Cinco-marias

por Eugênia Pickina

 

Criança tem direito a férias

 

É no brincar e talvez apenas no brincar que a criança ou o adulto fluem sua liberdade de criação. D. W. Winnicott

 

Nas férias, a criança tem direito a brincar, brincar e brincar.

Sim, férias é tempo de descansar, brincar, deixar a imaginação fluir.

Sem a rotina escolar, a criança tem oportunidade de experimentar brinquedos diversificados, aproveitando, sem a rigidez do relógio, os dias para o brincar livre no quintal, no jardim, na pracinha do bairro…

Jogar bola, andar de bicicleta, criar um brinquedo, cozinhar, praticar jardinagem etc., tudo isso dá à criança o sabor de um tempo importante, mas é que distinto do tempo dedicado às atividades escolares…

As melhores coisas das férias?

Dormir até mais tarde, fazer passeios diferentes, testar brincadeiras novas em contato com a natureza. Pois, liberada da rotina escolar, a criança pode usufruir de liberdade de criação: subir em árvores, brincar de casinha no jardim, visitar bibliotecas, ouvir histórias, fazer invencionices na sala de casa...

O que não é ideal nas férias da criança? Liberar telas o tempo todo.
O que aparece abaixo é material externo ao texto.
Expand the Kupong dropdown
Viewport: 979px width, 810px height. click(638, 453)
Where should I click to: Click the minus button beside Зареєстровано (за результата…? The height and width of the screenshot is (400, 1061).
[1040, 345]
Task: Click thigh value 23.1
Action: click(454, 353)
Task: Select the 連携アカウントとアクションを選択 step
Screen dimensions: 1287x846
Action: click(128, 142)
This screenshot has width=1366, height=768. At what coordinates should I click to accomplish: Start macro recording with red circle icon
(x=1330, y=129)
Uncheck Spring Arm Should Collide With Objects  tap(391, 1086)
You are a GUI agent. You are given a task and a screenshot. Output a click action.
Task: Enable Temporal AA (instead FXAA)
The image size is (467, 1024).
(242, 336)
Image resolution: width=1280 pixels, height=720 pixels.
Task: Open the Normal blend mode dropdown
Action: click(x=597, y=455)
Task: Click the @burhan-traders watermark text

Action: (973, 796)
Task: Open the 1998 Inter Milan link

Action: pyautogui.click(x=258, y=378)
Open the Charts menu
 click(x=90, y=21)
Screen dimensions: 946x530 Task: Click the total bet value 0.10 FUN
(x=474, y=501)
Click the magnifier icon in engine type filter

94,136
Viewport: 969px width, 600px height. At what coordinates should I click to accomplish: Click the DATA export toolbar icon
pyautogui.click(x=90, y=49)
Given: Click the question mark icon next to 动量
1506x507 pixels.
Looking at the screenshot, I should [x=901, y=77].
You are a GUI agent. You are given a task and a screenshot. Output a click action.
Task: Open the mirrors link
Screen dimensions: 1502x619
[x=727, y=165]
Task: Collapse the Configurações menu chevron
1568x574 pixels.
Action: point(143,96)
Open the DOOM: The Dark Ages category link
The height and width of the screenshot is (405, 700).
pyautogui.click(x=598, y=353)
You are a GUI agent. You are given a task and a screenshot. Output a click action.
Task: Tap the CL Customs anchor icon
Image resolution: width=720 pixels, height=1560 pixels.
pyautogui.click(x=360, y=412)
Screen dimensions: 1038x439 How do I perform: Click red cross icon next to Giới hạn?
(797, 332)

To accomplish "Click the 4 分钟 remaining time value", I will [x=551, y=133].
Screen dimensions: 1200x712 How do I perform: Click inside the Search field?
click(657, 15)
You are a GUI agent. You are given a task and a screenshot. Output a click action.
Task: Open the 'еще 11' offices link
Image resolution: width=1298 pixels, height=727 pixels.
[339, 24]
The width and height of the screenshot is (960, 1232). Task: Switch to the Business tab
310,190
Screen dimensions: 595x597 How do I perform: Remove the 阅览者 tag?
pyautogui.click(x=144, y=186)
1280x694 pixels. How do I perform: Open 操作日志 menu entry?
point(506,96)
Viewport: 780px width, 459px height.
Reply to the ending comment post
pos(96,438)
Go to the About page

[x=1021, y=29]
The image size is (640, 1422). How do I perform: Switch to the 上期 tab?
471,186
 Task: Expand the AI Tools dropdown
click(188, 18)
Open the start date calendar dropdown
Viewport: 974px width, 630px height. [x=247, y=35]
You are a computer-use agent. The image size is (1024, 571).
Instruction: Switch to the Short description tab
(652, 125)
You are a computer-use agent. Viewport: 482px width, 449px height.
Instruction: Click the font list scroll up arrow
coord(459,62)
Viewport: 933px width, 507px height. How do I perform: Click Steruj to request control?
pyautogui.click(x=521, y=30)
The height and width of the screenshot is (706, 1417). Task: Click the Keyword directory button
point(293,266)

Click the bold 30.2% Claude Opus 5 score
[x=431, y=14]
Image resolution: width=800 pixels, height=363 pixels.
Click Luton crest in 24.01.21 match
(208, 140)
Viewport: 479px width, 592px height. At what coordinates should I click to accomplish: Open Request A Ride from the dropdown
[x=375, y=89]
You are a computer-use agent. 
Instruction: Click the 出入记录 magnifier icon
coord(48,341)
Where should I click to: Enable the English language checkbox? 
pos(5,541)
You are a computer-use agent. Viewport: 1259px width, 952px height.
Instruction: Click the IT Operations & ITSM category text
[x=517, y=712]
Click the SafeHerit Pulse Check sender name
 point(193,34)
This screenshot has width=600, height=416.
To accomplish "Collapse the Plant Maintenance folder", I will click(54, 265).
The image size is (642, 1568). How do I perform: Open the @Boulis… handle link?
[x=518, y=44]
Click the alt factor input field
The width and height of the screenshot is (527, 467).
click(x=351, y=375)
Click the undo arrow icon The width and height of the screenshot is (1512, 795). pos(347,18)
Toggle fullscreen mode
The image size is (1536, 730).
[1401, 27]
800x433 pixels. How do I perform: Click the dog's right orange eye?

O fundamental é que a criança use o tempo livre para se divertir, estreitar laços familiares, tendo a oportunidade de ler um livro bonito, assistir a um filme no cinema, fazer um passeio no parque, brincar sozinho no próprio quarto... Por fim, até mesmo não fazer nada, pois passar o dia ocioso também estimula o desenvolvimento e contribui com o bem-estar da criança.

Notinha

Brincar é um assunto tão importante que é um direito da criança previsto no artigo 31 da Convenção sobre os Direitos da Criança, no artigo 16 do Estatuto da Criança e do Adolescente (ECA) e no artigo 227 da Constituição Federal.

Mesmo quando as crianças não estão de férias, é muito importante que elas dediquem parte do seu dia ao descanso mental e ao brincar livre. Porque uma agenda cheia de atividades no dia pode sobrecarregar e levar ao estresse. Ainda, é importante os pais perguntarem aos filhos sobre o que eles realmente desejam fazer, considerando a importância da infância e do direito ao brincar.